Legal
Privacy Policy
Last updated: [EFFECTIVE DATE]
This Privacy Policy explains how [COMPANY NAME] ([LEGAL FORM], established in [COUNTRY], [COMPANY/KVK NUMBER]) ("CheckMyShoulder", "we", "us") collects, uses and protects your personal information when you use checkmyshoulder.com and the CheckMyShoulder app (the "Service"). We are the data controller. For any privacy question, contact us at [CONTACT EMAIL].
We take your privacy seriously, especially because some of the information you share with us is about your health. We only collect what we need to give you your result and programme, and we never sell your data.
1. Information we collect
Information you give us
- Account details — your email address and a password.
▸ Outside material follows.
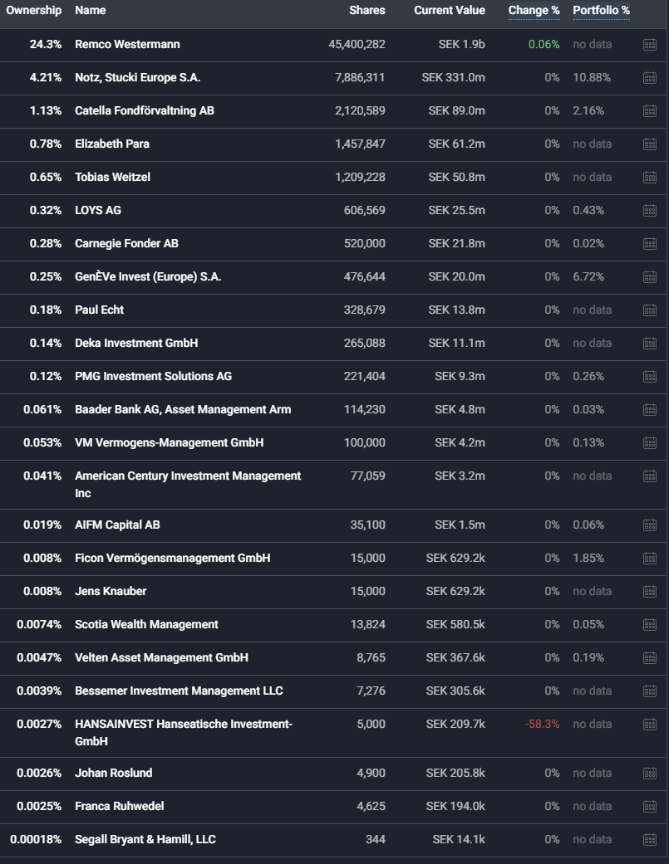Click the Shares column header
669x864 pixels.
click(367, 11)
Passwords are stored securely (hashed) by our authentication provider; we never see them.
- Health information you provide — your answers to the shoulder check (symptoms, pain levels, how you responded to movement prompts), the result generated from them, and any progress or check-in scores you record. This is information about your health and is treated as a special category of personal data under the GDPR.
- Communications — messages you send us (for example, support or account-deletion requests).
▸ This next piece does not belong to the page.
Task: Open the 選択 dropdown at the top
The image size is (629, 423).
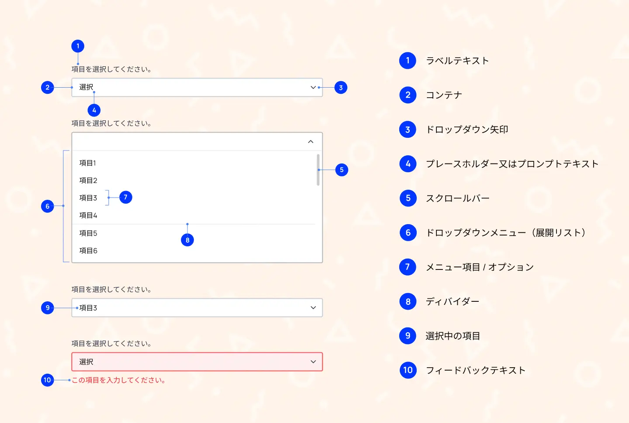Action: (197, 87)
Information collected automatically
- Technical data — IP address, device and browser type, and basic usage information, processed by our hosting provider to keep the Service secure and working.
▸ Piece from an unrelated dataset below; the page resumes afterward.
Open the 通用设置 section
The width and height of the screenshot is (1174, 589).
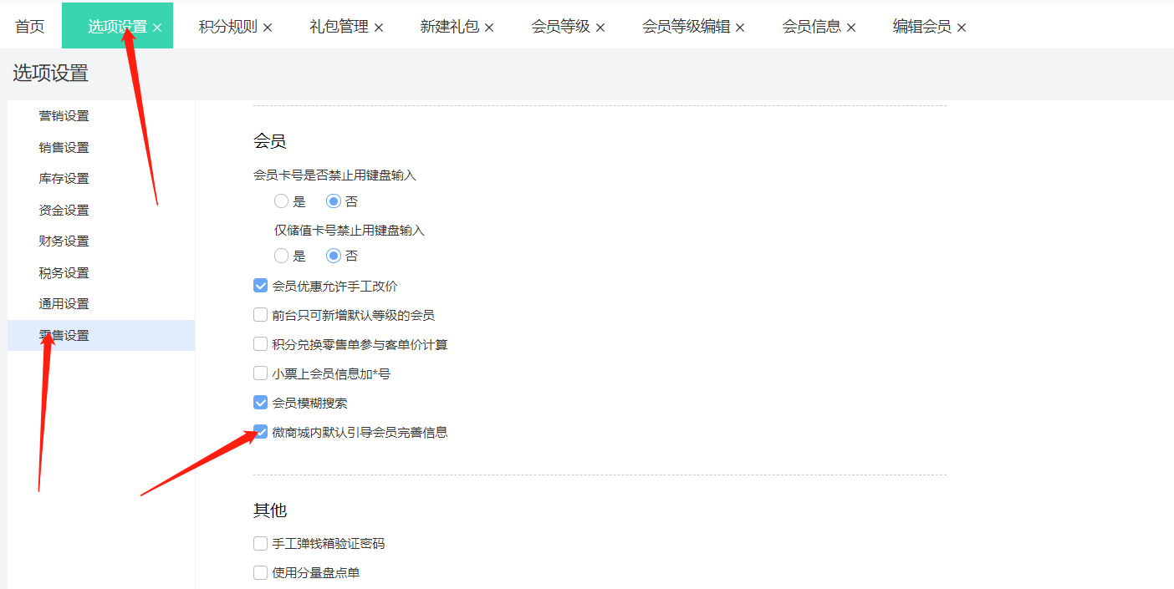click(x=64, y=303)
- Cookies — see "Cookies" below.
Payment information
When paid plans are available, payments are processed by Paddle.com Market Ltd, which acts as the Merchant of Record (the seller of record) and as a separate data controller for your payment and tax data. We do not receive or store your full card details. See Paddle's privacy policy.
2. Why we use your information and our legal basis
- To provide the Service (create your account, generate your result, run your programme, track progress) — on the basis of performance of our contract with you.
- To process your health information — on the basis of your explicit consent (Article 9(2)(a) GDPR), which you give by taking the check and saving your result. You can withdraw this consent at any time by deleting your data or your account (see your rights below).
- To keep the Service secure and improve it — on the basis of our legitimate interests, balanced against your rights.
- To meet legal obligations — for example, tax and accounting obligations relating to payments (handled by our Merchant of Record).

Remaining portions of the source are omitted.